The Lemonade Stand Assistant is an AI-powered customer service application designed to demonstrate safe and compliant interactions through multiple guardrails. Built by Anneli Sara Banderby and Cansu Kavili-Örnek, the project showcases how to deploy a conversational AI system that protects against harmful outputs, prompt injection attacks, and non-compliant language while maintaining a family-friendly experience. The fictional lemonade stand scenario provides a practical context where customers can inquire about products, ingredients, and pricing through a chat interface.
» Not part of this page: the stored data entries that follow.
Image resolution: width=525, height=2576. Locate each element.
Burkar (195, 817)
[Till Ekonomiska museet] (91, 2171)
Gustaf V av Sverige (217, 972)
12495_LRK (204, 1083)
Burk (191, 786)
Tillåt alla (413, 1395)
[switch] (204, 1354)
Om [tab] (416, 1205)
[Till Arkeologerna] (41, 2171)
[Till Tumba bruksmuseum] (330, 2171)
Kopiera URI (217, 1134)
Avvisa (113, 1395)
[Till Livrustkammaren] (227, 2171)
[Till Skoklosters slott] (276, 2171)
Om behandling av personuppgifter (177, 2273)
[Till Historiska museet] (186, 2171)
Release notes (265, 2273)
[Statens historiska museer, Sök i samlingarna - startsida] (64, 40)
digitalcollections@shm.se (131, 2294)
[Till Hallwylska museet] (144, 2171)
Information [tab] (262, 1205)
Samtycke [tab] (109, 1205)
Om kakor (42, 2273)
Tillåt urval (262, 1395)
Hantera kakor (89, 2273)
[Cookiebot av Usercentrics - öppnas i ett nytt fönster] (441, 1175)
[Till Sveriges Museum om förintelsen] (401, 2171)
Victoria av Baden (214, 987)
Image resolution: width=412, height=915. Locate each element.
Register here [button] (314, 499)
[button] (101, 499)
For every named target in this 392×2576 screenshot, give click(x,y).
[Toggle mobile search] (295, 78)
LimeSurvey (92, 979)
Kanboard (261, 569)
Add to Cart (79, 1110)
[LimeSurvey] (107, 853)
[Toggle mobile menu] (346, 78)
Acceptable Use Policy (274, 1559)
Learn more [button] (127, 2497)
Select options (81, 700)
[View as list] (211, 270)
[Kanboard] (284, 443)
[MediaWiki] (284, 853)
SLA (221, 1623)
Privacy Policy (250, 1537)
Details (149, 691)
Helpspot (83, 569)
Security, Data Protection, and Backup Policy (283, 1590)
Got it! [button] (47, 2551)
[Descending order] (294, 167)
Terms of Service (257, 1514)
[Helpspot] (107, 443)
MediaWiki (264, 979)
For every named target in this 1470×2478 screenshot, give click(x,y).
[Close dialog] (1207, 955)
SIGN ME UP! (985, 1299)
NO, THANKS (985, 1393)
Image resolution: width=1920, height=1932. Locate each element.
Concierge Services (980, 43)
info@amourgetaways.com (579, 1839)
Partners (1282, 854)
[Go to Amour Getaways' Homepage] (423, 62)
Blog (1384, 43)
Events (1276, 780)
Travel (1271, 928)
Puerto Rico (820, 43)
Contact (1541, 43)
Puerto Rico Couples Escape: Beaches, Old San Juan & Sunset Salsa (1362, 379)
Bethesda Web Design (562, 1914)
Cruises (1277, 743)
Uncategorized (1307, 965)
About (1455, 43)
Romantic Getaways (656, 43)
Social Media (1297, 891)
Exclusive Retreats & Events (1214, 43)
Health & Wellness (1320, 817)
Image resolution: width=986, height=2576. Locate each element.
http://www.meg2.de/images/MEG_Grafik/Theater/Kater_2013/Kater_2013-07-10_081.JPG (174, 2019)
The system operates on three core security principles: the language model is treated as untrusted and all outputs must be validated, user inputs are untrusted and require validation, and detector triggering events are monitored and visualized for transparency. The architecture employs four distinct detection mechanisms working in concert. The IBM HAP Detector based on Granite Guardian monitors for hate, abuse, and profanity. A DeBERTa v3-based prompt injection detector identifies attempts to manipulate the AI assistant. The Lingua language detector ensures all interactions remain in English only. Additionally, a regex-based detector blocks specific competitor fruit references without requiring machine learning models.
The default language model is Llama 3.2 3B Instruct, though users can bring their own model endpoints through a Model as a Service configuration. The guardrails orchestrator coordinates all detectors using FMS Orchestr8 to evaluate both inputs and outputs before presenting responses to users. The application itself is built as a FastAPI-based web service providing the conversational interface.
Deployment occurs on Red Hat OpenShift with OpenShift AI and TrustyAI enabled. The solution includes comprehensive resource specifications, with the main LLM requiring 1 vCPU request and 4 vCPU limit plus 8 GiB to 20 GiB of memory and one NVIDIA GPU. The HAP detector needs 1 to 2 vCPU and 4 to 8 GiB memory. The prompt injection detector is the most resource-intensive at 4 to 8 vCPU and 16 to 24 GiB memory. The Lingua detector requires 1 to 2 vCPU and 2 to 3 GiB memory. Total cluster requirements are 7 vCPU request and 16 vCPU limit with 30 to 51 GiB memory and one GPU. Users can optionally enable GPU acceleration for individual detectors if additional GPUs are available.
The deployment includes an R Shiny monitoring dashboard that visualizes guardrail detections in real-time. The dashboard automatically fetches metrics every second and displays total request counts, input blocked counts, output blocked counts, approved request counts, and a detection breakdown by guardrail type with progress bars. This provides operational visibility into how frequently each detector is triggered and how the system is protecting interactions.
According to GitGenius activity tracking, the repository has minimal issue and pull request activity with a median response latency of zero hours across two tracked items. The most active contributor tracked is sarabanderby with ten recorded events. Bug reports and documentation requests represent the primary issue categories. The project is classified across multiple domains including AI Assistant, Business Simulation, Decision Support, Machine Learning, Profit Optimization, Predictive Analytics, Pricing Strategy, Inventory Management, and Strategic Planning, reflecting its multifaceted approach to demonstrating AI safety in a business context.